Das ist natürlich für nächstes Jahr in
keinster Weise besser zu erwarten, sondern wir werden diese jetzt
präliminierten 400 Millionen EUR nächstes Jahr sicher
überschreiten. Es gibt noch keine fixen Prognosen, aber es wird jedenfalls
logischerweise um einiges höher sein, weil die volle Wucht der Wirtschaftskrise
ja jetzt erst im Frühjahr und im 2. Halbjahr begonnen hat.
Was ich Ihnen ganz sicher sagen kann, ist, dass wir sicher nicht mit
Gebührenerhöhungen Geld für die Stadt Wien holen werden, sondern mit dem von
mir vorher genannten Mix aus Rücklagenauflösung, die wie gesagt heuer über
93 Millionen EUR erfolgt ist, mit Effizienzsteigerungen und mit
Fremdmittelaufnahmen, die wir uns ja glücklicherweise leisten können.

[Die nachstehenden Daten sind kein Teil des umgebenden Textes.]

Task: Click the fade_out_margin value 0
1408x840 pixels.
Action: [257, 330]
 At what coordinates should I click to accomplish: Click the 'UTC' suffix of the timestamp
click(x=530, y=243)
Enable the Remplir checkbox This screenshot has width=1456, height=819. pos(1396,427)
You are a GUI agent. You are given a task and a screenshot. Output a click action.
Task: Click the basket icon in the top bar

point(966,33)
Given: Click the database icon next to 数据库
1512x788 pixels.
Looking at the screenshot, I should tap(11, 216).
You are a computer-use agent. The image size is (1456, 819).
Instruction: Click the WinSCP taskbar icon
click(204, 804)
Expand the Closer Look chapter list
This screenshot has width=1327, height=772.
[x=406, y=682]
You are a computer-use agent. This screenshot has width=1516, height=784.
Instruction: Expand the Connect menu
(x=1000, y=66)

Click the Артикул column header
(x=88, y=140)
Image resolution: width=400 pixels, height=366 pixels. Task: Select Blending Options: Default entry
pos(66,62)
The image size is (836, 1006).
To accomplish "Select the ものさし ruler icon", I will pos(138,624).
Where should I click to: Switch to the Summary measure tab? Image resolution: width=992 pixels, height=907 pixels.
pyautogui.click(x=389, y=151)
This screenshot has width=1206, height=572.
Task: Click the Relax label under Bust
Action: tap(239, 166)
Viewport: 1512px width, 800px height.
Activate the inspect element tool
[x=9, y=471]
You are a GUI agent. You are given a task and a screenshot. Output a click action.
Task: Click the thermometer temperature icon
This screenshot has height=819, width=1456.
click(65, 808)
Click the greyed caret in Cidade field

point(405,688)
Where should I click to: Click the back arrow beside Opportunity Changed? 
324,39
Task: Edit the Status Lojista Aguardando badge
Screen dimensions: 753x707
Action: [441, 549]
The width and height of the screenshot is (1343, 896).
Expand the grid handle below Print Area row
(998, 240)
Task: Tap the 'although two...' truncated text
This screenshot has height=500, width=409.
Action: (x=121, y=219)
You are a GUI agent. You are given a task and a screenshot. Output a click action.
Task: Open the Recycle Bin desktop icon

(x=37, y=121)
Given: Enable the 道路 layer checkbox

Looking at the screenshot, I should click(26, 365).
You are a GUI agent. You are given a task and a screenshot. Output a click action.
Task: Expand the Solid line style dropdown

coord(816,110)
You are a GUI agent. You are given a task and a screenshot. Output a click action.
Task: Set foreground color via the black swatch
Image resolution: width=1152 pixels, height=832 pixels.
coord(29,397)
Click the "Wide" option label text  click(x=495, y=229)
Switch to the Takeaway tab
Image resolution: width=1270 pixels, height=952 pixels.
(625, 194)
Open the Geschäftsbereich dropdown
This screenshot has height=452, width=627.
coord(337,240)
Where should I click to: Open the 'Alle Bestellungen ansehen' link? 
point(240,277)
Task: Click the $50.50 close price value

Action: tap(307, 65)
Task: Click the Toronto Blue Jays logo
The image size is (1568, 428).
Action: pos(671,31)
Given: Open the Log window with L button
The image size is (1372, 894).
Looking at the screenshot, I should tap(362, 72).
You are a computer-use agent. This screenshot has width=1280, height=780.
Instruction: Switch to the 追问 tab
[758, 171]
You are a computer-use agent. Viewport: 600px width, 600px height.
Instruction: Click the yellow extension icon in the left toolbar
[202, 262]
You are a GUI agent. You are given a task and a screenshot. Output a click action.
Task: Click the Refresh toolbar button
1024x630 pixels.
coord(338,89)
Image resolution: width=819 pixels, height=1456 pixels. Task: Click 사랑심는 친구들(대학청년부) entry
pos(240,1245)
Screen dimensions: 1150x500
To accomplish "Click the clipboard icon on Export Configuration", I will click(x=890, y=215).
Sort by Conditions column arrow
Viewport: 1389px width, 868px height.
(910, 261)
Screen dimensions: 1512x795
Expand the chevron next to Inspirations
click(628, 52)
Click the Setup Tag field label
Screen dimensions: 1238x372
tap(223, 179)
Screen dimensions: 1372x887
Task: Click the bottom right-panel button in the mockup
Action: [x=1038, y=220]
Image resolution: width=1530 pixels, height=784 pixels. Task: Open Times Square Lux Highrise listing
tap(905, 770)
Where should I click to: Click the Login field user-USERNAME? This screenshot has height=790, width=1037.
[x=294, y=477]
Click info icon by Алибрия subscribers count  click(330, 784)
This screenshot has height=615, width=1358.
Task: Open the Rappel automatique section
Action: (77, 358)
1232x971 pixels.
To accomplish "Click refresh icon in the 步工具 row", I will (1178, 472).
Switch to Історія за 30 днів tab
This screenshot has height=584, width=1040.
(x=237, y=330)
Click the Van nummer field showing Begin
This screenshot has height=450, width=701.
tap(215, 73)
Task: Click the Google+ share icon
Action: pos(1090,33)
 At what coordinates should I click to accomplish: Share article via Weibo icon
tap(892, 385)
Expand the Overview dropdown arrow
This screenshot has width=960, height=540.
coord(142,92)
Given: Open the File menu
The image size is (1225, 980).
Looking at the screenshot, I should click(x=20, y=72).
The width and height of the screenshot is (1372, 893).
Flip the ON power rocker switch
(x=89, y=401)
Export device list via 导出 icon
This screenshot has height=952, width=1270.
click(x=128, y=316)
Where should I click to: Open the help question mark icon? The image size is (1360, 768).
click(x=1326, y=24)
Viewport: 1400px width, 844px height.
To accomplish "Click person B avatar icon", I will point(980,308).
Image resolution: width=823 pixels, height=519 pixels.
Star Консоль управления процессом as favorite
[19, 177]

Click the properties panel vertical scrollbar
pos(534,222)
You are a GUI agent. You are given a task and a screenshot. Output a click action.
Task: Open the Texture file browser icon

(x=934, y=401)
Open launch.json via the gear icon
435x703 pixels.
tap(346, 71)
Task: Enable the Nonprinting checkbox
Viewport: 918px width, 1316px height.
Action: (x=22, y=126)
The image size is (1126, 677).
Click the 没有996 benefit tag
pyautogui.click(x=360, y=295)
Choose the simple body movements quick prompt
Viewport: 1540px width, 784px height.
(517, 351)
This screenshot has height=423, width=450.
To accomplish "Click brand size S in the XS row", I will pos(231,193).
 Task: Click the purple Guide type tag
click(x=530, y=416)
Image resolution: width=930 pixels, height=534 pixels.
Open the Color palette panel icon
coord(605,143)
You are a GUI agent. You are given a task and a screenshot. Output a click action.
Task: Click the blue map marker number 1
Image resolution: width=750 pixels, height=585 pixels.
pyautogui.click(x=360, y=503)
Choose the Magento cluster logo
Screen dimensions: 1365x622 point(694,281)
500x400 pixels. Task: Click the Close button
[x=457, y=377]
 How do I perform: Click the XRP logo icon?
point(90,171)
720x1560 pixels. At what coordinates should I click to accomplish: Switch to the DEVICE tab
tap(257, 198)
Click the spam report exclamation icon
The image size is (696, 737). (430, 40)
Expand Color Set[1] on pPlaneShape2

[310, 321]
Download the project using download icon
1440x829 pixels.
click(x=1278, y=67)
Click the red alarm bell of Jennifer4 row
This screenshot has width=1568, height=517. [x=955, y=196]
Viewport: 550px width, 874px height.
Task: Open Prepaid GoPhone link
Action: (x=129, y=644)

Die Stadt Wien hat in den vergangenen Jahren, wie Sie ja alle wissen,
Schulden zurückgezahlt. Wir sind eines der wenigen, wenn nicht sogar das
einzige Bundesland, das seinen Schuldenstand verringert hat in Zeiten der
Hochkonjunktur. Antizyklisch – das vergisst man nämlich oft – heißt nicht nur,
in schwierigen Zeiten Geld auszugeben, antizyklisch heißt auch, in guten Zeiten
Geld anzusparen beziehungsweise Schulden zurückzuzahlen. Das haben wir getan.
Deswegen haben wir jetzt die Möglichkeit, Fremdmittel auch zu halbwegs
akzeptablen Bedingungen aufzunehmen.
Wir werden sicher Gebühren nicht erhöhen. Erstens wäre das eine
Belastung der Wienerinnen und Wiener, die gerade in wirtschaftlich schwierigen
Zeiten absolut nicht meiner Linie und meiner politischen Meinungen entspricht.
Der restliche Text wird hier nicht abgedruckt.